-- RECORDED INFORMATION --

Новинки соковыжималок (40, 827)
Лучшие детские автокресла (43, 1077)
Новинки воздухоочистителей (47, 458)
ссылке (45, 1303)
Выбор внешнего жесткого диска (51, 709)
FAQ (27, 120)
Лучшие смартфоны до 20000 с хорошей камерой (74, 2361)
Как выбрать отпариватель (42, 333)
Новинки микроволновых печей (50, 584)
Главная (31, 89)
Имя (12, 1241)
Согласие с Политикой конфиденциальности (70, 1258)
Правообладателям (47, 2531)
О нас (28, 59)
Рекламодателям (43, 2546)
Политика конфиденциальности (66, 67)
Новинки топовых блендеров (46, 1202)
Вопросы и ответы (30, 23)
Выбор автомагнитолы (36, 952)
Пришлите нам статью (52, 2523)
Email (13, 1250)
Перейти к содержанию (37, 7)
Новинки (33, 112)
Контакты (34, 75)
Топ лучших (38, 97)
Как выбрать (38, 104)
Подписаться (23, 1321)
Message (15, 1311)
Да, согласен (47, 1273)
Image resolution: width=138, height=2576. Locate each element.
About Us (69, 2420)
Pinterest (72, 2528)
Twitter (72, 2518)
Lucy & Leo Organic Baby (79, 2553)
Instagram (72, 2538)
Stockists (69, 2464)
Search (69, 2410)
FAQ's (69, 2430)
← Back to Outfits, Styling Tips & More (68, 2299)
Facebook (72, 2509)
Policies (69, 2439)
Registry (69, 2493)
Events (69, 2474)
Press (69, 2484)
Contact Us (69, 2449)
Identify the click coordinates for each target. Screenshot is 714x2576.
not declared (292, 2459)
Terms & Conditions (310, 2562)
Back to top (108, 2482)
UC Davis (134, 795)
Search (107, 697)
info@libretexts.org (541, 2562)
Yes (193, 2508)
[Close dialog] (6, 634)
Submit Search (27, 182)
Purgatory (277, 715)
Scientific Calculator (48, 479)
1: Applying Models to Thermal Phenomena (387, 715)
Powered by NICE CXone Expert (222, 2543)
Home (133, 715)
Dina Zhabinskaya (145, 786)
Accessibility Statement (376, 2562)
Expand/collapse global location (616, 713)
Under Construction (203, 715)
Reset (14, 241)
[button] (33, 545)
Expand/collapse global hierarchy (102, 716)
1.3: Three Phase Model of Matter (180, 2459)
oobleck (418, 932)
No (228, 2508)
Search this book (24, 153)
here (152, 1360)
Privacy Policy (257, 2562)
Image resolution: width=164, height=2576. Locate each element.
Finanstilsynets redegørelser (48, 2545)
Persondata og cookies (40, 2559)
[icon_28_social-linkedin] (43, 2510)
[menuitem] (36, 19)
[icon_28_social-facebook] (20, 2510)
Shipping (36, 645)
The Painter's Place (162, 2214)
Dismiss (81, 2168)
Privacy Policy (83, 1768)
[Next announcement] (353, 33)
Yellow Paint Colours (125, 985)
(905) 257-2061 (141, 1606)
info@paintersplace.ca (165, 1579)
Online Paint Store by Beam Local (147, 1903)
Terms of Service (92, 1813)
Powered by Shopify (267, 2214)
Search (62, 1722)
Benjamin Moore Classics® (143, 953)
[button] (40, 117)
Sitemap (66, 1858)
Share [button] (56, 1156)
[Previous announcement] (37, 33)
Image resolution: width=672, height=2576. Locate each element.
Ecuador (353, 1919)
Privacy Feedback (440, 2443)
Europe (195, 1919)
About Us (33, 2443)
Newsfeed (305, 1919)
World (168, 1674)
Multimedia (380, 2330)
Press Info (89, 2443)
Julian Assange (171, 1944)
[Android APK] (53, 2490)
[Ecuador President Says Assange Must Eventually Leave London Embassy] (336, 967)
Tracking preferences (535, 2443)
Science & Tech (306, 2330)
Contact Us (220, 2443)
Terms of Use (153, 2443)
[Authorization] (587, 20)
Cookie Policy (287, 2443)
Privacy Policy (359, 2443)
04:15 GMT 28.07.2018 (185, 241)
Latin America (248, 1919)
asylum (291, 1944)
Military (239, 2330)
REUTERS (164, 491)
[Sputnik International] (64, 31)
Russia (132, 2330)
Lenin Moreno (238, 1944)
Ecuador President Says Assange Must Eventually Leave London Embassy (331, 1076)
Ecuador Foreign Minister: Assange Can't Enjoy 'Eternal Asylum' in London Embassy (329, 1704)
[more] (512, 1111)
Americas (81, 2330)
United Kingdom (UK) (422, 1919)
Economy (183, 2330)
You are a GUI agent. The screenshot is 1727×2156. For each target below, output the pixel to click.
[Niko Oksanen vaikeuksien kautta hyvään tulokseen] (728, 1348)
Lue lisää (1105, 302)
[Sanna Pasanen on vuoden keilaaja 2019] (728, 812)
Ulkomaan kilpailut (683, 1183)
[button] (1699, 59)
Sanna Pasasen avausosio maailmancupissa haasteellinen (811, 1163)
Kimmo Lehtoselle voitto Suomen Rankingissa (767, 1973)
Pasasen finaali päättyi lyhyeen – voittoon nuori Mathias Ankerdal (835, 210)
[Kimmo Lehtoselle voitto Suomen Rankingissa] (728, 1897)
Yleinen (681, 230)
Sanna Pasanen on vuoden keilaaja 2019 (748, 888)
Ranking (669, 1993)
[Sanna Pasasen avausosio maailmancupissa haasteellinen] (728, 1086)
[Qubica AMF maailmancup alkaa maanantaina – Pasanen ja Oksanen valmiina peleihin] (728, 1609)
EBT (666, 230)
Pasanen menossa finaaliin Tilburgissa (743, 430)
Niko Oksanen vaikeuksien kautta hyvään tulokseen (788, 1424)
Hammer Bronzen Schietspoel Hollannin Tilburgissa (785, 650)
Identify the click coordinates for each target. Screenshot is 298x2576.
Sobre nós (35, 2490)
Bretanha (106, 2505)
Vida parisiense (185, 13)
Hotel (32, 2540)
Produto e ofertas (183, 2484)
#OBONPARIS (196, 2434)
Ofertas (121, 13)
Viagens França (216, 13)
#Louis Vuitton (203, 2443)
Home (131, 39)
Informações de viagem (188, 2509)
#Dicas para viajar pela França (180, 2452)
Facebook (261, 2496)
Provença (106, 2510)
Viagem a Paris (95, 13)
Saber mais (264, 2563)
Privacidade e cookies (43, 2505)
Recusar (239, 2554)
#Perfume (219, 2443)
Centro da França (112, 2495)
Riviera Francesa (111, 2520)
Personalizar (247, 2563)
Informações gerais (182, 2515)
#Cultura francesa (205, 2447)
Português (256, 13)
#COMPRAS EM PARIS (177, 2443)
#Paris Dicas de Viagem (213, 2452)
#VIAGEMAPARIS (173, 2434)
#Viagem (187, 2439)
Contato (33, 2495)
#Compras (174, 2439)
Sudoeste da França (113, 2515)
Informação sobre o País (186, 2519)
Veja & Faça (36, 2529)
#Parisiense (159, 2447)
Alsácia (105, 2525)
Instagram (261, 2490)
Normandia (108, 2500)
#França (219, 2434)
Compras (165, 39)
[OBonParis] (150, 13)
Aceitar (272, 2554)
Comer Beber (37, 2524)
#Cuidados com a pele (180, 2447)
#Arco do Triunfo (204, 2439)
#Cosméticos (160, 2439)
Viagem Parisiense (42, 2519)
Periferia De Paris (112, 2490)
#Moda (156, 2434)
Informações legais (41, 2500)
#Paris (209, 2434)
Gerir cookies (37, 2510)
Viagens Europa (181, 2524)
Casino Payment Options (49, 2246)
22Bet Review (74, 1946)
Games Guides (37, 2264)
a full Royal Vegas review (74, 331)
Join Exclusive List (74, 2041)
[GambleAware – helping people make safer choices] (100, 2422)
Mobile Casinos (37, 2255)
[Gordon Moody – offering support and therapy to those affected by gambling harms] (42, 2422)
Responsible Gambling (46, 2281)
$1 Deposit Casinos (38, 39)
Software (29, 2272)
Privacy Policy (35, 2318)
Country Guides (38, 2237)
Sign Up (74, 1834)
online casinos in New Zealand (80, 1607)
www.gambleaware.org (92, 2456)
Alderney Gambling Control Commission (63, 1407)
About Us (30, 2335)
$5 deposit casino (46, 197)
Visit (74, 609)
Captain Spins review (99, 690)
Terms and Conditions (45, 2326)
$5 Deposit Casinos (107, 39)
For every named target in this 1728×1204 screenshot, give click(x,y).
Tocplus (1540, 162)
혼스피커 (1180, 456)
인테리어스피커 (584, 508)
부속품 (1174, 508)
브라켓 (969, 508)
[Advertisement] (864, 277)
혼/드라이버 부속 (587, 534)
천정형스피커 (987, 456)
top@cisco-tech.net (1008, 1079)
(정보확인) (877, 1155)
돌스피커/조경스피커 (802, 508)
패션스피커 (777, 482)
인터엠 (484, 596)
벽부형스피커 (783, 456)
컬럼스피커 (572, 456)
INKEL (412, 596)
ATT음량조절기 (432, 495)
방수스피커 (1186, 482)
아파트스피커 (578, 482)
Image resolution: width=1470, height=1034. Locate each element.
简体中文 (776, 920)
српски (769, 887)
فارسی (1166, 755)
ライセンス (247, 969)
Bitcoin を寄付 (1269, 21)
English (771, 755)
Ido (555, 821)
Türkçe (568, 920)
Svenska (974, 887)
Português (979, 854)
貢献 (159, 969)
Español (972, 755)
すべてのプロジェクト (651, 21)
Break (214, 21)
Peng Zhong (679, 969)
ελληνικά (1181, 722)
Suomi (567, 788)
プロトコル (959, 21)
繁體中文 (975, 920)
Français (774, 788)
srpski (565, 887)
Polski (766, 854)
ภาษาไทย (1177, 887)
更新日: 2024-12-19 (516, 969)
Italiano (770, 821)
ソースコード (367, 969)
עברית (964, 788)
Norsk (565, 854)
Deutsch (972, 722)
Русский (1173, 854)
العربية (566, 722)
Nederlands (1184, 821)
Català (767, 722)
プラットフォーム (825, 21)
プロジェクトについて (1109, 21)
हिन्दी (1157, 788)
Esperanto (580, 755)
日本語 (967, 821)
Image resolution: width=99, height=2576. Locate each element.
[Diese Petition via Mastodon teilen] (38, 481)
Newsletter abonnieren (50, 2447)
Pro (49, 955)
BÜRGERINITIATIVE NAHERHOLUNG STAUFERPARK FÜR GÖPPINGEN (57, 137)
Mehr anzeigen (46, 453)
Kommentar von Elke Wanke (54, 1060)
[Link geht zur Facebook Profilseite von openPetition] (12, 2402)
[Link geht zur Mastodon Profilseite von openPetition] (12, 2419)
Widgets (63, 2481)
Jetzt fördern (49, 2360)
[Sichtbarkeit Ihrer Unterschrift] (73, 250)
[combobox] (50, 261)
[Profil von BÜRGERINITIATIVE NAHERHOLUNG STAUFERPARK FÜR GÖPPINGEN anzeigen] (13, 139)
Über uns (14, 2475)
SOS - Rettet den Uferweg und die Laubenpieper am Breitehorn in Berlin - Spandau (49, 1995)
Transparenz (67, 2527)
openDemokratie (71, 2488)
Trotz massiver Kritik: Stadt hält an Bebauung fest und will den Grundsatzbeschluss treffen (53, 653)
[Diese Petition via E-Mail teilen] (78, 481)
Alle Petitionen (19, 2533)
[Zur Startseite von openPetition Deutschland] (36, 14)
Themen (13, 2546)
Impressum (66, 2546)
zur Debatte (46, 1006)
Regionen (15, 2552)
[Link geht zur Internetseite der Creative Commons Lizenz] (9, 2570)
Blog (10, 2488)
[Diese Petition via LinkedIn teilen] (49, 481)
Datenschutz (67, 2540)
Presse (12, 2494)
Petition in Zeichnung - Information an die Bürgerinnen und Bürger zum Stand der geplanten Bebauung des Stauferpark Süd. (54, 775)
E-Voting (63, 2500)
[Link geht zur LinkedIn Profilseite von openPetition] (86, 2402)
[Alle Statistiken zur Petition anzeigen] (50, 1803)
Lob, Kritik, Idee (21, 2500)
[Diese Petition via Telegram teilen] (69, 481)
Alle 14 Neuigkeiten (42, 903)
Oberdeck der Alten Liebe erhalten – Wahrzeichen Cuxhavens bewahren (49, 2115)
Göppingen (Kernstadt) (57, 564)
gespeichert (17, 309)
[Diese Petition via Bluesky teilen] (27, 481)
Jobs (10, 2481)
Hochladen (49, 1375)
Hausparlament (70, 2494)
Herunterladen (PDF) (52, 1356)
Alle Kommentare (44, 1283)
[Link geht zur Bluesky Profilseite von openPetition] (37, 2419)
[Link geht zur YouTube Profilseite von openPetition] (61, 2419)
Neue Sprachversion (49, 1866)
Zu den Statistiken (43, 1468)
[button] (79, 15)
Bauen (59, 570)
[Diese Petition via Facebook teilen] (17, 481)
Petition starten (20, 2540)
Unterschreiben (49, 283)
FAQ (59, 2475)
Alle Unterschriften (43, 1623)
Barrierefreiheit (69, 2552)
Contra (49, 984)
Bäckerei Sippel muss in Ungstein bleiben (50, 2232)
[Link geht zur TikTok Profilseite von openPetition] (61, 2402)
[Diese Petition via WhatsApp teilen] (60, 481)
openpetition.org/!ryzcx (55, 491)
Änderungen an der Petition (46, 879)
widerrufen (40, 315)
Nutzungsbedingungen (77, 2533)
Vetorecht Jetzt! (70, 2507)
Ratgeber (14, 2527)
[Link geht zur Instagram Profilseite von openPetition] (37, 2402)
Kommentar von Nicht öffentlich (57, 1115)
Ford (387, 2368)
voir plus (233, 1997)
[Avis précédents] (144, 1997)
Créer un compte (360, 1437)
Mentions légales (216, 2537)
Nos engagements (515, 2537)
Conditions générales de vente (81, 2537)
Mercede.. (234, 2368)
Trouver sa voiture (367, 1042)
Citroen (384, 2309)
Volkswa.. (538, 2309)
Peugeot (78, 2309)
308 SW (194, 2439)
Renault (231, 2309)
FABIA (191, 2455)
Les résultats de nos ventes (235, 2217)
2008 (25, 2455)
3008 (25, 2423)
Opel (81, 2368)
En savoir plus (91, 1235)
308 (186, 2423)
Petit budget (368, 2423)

-- WORK ORDER --
Above this task is a listing. Restate, word for word and with nothing added, the lines from the one with "Türkçe (568, 920)" through the one with "Widgets (63, 2481)".

-- TASK RESPONSE --
Türkçe (568, 920)
Svenska (974, 887)
Português (979, 854)
貢献 (159, 969)
Español (972, 755)
すべてのプロジェクト (651, 21)
Break (214, 21)
Peng Zhong (679, 969)
ελληνικά (1181, 722)
Suomi (567, 788)
プロトコル (959, 21)
繁體中文 (975, 920)
Français (774, 788)
srpski (565, 887)
Polski (766, 854)
ภาษาไทย (1177, 887)
更新日: 2024-12-19 (516, 969)
Italiano (770, 821)
ソースコード (367, 969)
עברית (964, 788)
Norsk (565, 854)
Deutsch (972, 722)
Русский (1173, 854)
العربية (566, 722)
Nederlands (1184, 821)
Català (767, 722)
プラットフォーム (825, 21)
プロジェクトについて (1109, 21)
हिन्दी (1157, 788)
Esperanto (580, 755)
日本語 (967, 821)
Image resolution: width=99, height=2576. Locate each element.
[Diese Petition via Mastodon teilen] (38, 481)
Newsletter abonnieren (50, 2447)
Pro (49, 955)
BÜRGERINITIATIVE NAHERHOLUNG STAUFERPARK FÜR GÖPPINGEN (57, 137)
Mehr anzeigen (46, 453)
Kommentar von Elke Wanke (54, 1060)
[Link geht zur Facebook Profilseite von openPetition] (12, 2402)
[Link geht zur Mastodon Profilseite von openPetition] (12, 2419)
Widgets (63, 2481)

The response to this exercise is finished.